Nach fünfzehn Minuten Anstehen am Postkartenschalter erlöste ich den einsam Wartenden und ging rüber. Er verkaufe Eishockeytickets, sagte er. »Für meinen Verein, die Wild Kings vom Kristianstads IK.« – Für seinen? – »Ja«, sagt Magnusson, er sei Abwehrspieler des Zweitligisten. – Wie bitte? Er sitzt hier als Spieler und macht Werbung? –– »Zu wenig Zuschauer«, nickte der 22-Jährige.
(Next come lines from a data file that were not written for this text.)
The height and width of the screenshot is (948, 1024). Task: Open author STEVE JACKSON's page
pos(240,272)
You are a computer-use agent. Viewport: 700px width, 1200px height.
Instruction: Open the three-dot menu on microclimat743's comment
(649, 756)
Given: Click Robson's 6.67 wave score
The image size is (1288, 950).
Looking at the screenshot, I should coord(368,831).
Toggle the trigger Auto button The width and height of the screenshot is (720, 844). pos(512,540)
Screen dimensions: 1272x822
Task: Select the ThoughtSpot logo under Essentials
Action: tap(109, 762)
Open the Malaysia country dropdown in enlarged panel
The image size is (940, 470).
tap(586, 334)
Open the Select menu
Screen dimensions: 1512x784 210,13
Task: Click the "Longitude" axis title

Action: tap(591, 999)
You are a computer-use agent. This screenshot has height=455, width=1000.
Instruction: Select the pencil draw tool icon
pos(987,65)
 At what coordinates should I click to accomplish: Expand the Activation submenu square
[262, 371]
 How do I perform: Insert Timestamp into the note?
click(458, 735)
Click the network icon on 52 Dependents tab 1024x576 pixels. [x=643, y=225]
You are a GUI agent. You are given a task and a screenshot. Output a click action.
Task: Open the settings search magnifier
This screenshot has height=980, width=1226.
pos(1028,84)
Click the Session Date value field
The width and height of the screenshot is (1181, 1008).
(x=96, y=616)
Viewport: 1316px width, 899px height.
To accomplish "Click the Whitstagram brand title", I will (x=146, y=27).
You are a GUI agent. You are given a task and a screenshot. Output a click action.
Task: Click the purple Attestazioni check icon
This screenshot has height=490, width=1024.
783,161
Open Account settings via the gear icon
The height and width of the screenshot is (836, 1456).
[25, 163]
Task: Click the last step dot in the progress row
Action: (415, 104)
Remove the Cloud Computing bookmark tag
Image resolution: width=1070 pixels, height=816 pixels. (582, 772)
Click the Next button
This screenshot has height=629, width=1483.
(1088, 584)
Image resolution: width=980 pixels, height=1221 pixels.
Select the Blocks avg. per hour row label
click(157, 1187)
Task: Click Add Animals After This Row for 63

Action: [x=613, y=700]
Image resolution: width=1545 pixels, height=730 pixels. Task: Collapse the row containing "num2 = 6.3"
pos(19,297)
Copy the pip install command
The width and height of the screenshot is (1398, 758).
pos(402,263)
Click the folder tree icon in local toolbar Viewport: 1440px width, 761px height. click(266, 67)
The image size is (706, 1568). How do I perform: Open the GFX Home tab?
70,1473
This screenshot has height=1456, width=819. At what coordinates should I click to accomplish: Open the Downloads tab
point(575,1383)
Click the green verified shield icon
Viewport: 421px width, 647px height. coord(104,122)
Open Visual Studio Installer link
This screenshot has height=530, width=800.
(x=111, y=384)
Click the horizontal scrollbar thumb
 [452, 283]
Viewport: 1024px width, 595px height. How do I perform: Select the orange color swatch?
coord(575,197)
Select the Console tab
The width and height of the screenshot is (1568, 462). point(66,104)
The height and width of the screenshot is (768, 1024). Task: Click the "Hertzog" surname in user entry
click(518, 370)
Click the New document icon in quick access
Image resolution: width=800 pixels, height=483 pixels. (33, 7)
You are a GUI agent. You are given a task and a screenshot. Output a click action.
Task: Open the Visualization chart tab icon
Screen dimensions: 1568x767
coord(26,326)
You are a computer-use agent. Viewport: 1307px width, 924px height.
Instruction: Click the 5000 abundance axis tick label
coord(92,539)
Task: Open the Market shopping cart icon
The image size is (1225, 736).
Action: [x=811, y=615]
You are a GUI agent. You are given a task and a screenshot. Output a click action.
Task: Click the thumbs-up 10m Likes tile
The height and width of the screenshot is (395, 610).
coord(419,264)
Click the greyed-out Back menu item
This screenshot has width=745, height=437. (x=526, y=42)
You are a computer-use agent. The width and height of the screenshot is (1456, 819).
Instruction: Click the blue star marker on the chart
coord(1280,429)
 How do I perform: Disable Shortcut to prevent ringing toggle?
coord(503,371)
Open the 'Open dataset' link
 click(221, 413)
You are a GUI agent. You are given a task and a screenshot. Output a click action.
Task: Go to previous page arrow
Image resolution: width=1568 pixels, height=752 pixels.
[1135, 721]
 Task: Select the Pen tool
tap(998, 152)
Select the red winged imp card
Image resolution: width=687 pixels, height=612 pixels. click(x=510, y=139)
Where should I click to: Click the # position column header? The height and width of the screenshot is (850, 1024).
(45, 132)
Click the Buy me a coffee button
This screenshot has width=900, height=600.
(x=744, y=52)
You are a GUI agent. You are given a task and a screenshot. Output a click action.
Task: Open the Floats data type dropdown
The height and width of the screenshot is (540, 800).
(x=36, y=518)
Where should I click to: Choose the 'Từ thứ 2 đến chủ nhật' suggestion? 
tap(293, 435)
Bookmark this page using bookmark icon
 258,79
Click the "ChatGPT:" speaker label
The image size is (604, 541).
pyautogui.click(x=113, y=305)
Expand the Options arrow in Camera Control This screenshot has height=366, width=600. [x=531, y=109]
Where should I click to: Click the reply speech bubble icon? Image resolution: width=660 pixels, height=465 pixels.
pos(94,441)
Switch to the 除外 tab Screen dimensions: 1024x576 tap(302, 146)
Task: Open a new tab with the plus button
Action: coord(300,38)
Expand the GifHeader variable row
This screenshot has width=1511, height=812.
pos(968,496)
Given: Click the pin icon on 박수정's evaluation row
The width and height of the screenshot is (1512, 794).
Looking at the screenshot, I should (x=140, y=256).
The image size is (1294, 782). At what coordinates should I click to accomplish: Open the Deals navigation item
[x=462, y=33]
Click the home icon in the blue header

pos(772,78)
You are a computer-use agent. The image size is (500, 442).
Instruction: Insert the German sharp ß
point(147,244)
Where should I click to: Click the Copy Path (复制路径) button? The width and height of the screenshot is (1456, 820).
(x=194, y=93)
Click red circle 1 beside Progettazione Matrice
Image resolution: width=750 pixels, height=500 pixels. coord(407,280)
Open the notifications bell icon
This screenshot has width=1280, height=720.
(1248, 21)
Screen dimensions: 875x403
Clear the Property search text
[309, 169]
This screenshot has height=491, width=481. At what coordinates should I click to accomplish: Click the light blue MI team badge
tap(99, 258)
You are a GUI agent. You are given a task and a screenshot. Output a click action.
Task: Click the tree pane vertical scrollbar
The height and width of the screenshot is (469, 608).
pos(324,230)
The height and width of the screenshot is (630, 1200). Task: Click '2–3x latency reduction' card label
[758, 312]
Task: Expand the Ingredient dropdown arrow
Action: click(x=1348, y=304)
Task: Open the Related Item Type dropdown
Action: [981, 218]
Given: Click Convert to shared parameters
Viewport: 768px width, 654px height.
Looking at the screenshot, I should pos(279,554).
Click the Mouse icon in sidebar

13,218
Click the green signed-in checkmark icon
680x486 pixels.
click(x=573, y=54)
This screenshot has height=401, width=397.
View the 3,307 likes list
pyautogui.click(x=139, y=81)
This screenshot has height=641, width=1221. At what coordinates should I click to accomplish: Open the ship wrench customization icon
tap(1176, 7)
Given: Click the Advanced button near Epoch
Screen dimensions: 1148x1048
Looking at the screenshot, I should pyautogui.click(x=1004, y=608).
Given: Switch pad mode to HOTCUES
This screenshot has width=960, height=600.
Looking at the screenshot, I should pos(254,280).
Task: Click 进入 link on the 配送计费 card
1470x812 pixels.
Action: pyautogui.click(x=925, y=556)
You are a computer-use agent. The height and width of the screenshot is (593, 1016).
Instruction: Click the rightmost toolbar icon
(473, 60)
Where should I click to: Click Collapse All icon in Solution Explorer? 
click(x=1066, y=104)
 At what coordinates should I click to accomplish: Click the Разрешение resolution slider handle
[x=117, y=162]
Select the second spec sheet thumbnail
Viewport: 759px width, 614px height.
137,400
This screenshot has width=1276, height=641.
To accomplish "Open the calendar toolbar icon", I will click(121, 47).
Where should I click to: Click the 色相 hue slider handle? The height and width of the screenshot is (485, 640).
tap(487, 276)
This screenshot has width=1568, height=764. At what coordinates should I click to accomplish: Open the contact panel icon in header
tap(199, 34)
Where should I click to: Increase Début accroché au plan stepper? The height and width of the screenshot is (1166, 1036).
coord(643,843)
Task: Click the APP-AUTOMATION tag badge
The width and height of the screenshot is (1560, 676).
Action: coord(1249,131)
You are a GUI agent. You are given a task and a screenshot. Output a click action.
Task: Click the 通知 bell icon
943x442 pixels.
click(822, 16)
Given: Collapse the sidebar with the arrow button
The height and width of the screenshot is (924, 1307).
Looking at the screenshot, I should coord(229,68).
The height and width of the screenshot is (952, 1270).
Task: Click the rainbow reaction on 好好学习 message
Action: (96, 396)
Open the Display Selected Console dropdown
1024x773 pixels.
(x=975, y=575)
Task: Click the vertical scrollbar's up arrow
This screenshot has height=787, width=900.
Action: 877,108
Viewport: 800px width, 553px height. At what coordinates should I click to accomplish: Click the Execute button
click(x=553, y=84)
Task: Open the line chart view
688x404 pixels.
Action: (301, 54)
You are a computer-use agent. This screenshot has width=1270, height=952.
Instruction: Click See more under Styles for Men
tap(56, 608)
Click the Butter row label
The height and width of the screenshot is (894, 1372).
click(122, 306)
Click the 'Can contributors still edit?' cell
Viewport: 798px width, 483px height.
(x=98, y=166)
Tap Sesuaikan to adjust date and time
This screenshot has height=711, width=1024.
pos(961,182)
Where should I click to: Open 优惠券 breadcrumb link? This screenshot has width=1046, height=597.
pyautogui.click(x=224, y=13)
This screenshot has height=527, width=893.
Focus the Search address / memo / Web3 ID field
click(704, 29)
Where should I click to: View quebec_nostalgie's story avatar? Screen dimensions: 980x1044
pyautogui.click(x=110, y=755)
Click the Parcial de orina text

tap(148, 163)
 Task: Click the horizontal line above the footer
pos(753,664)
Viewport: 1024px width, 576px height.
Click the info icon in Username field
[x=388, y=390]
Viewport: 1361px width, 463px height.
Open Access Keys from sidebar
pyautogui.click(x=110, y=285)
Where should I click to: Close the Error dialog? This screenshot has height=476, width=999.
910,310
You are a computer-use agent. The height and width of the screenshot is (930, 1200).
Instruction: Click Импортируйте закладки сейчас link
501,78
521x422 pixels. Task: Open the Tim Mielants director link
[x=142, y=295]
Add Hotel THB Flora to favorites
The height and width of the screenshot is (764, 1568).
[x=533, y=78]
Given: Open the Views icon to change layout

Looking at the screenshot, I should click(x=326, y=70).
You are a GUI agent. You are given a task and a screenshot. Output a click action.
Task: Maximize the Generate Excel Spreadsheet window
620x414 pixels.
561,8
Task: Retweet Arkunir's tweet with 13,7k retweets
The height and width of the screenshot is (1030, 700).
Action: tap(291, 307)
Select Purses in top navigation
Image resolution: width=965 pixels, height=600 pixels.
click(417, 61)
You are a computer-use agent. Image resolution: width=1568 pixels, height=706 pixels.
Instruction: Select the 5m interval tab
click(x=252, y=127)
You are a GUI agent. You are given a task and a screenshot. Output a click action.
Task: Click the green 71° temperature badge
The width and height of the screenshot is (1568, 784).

Ob ich nicht morgen gegen Nybro Vikings IF zuschauen wolle?

»Da bin ich leider schon in Jönköping«, entschuldigte ich mich. – Ob denn wenigstens ein Kalender seines Teams gefällig? Leider fiel mir spontan niemand ein, der sich dafür erwärmen könnte, und lehnte dankend ab.

Über die maue Sportbegeisterung in Südschweden grübelnd, zog ich von dannen: Bei den WM-Spielen war die Stimmung bisher auch nicht so toll. Die Fußballerinnen des Kristianstads DFF wussten sich vor anderthalb Jahren auch nicht anders zu helfen, als sich mit einem Oben-ohne-Teamfoto in der Heimatzeitung in die Schlagzeilen zu bringen. Es gelang, europaweit. Ziel der Aktion war, zu Spenden aufzurufen und für das Heimspiel gegen Stockholm mehr Zuschauer anzulocken, Ergebnis war, dass statt der sonst 850 Zuschauer nur etwa 700 ins Stadion kamen.

Da müssen sich die Handballer nicht grämen, dass sie nur Pappfiguren von schwedischen Nationalspielern in vollem Sportdress an Straßenkreuzungen und in Fußgängerzonen aufgestellt haben. Selbst mit echtem Körpereinsatz kann man die Südschweden scheinbar nicht locken.